Até ontem, só existiam dois grandes vetores de crescimento em vista: a Flórida e o Minnesota — lembrando que o segundo é significativamente menor que o primeiro. O grande revés das eleições para alguns foi que a Flórida, um dos maiores mercados de cannabis do mundo, votou contra a legalização do uso adulto da cannabis. Com isso, a estratégia de crescimento marcada pela ausência de disciplina, de controle de custos, de diferenciação, de branding e de inovação, foi, finalmente, enterrada. E o mercado se deu conta disso, punindo — na nossa visão, com razão — algumas empresas do setor.
Ontem, tivemos conversas com algumas pessoas do mercado que nos perguntaram se agora seria um bom momento para comprar ações dessas empresas, as MSOs, já que elas haviam caído muito e, possivelmente, poderiam entregar um excelente retorno nos próximos 6 ou 12 meses. Honestamente, não sabemos afirmar se elas trarão bons retornos, embora tenhamos convicção de que elas não se tornarão empresas melhores ou melhores modelos de negócios tão breve assim. A analogia que se aplica aqui seria com o campeonato brasileiro de futebol. Quem estaria disposto a apostar que os dois piores times do campeonato brasileiro deste ano, Goianiense e Cuiabá, vão liderar a série A no próximo ano?

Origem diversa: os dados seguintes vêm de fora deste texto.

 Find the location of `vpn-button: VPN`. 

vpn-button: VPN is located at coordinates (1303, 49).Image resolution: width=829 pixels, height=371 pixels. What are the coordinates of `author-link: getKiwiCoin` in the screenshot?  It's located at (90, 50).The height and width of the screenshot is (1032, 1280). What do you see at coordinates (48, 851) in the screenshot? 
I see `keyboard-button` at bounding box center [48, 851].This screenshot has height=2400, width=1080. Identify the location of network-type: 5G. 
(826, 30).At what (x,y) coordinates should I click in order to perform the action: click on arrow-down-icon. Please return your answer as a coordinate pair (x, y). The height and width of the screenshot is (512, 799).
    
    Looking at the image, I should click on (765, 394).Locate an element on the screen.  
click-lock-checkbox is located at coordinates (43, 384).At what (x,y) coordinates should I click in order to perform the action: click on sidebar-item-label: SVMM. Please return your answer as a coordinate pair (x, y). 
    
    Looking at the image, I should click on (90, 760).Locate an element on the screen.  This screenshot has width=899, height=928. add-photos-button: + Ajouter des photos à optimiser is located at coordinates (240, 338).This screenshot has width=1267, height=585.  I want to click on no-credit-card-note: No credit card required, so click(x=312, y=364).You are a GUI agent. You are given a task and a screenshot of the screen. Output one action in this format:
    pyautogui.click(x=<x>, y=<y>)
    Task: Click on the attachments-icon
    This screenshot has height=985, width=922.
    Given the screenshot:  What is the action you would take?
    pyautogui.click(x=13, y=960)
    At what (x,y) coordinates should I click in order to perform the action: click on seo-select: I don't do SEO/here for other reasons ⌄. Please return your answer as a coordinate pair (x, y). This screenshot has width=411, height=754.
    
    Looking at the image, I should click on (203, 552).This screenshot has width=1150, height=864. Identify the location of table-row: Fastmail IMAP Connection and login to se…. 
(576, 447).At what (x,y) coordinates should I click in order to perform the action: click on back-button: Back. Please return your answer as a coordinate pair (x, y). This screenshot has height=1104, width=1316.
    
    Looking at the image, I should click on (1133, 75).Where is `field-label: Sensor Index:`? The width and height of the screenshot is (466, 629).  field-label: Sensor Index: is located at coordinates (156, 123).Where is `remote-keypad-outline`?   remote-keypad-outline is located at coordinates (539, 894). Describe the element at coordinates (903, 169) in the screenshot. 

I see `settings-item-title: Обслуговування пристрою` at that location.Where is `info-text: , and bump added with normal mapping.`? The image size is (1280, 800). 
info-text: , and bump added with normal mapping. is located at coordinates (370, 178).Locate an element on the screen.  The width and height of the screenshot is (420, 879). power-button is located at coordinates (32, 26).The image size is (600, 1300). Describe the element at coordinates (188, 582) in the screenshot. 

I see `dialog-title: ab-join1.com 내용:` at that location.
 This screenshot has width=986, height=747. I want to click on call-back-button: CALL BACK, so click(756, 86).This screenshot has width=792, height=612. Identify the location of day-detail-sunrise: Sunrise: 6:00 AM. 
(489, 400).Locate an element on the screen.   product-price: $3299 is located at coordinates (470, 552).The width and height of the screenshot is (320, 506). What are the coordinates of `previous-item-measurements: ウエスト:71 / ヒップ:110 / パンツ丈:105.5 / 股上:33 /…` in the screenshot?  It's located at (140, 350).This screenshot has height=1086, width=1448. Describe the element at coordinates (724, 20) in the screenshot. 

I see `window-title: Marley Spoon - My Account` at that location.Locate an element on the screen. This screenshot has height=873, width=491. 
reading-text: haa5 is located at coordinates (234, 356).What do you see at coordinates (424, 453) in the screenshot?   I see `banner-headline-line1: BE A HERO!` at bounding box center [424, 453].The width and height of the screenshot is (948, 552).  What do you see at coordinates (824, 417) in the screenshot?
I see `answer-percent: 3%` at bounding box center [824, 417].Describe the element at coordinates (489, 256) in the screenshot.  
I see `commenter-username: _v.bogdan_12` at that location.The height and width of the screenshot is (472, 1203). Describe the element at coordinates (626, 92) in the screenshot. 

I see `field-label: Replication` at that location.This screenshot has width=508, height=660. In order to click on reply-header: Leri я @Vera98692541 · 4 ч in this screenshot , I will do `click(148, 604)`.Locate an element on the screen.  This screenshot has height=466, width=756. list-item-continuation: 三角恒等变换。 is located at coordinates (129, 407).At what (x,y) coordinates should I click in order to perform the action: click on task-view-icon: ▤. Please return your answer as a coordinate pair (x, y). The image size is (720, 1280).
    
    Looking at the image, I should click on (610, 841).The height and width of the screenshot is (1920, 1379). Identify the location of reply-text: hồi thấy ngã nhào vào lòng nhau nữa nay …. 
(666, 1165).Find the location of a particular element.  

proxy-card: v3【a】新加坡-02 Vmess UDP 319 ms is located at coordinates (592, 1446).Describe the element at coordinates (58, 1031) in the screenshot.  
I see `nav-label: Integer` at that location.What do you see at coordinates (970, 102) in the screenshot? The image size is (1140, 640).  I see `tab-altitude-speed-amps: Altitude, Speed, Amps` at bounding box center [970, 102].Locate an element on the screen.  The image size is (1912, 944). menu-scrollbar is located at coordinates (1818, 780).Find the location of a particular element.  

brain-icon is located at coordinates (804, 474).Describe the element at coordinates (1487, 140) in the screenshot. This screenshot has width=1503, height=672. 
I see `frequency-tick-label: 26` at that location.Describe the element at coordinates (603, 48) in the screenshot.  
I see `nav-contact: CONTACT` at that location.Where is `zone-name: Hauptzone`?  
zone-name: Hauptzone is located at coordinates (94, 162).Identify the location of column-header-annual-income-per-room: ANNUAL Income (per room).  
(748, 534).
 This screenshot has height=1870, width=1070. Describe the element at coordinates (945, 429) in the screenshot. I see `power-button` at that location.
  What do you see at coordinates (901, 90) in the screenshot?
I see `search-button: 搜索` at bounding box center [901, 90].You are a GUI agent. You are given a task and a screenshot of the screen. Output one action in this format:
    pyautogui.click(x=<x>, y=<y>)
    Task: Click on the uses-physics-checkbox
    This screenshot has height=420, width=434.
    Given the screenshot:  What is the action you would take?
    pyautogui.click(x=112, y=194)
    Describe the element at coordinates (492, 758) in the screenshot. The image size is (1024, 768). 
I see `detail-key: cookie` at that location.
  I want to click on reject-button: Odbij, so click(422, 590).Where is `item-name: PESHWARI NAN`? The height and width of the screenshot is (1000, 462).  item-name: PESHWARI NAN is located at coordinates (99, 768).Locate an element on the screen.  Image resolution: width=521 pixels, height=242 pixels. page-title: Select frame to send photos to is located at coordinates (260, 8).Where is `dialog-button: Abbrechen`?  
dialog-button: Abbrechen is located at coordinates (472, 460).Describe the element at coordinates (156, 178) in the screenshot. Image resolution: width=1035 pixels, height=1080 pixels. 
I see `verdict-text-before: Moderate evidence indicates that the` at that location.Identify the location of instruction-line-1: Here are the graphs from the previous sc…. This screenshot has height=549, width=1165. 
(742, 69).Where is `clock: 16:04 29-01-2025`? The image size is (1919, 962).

Só porque estão em baixa, não quer dizer que serão os líderes amanhã. Muito pelo contrário, a experiência nos mostra que apostar nos vencedores é uma estratégia vencedora e deve ser replicada sempre que possível. Como já disse Paul Tudor Jones, losers average losers.
Da mesma forma, apostar na política ao investir em cannabis não é investimento, é especulação na sua mais pura essência – algo não fazemos e tampouco recomendamos. Pode até dar certo, mas não se encaixa naquilo que nos propomos a fazer. Preferimos selecionar as empresas que julgamos mais sólidas e mais preparadas para não apenas sobreviver, mas também para crescer de forma consistente, enfrentando quaisquer adversidades. Isso exige esforço e trabalho árduo, mas, em dias como esses, nos permite dormir tranquilos.
Além disso, acreditamos firmemente que nossas empresas se beneficiarão do movimento que está se iniciando. A indústria de cannabis continua crescendo nos EUA e as empresas bem-posicionadas estão prontas para tirar proveitos substanciais das dificuldades enfrentadas pelos concorrentes. Quanto mais o setor se complicar para as grandes, mais oportunidades surgirão para nossas empresas e maiores serão nossos retornos prospectivos.
Conforme destacamos em nossa última carta, nosso fundo já acumula alta de mais de 80% em dólar neste ano, enquanto o proxy MSOS, amplamente seguido pelo mercado, apresenta queda de quase 30%. A disparidade entre nosso desempenho e o do MSOS é enorme — é extremamente raro ver um setor recuar tanto e um fundo, focado exclusivamente nesse setor, registrar concomitantemente um crescimento tão expressivo.
Estamos extremamente entusiasmados com o futuro do setor e de nossas empresas.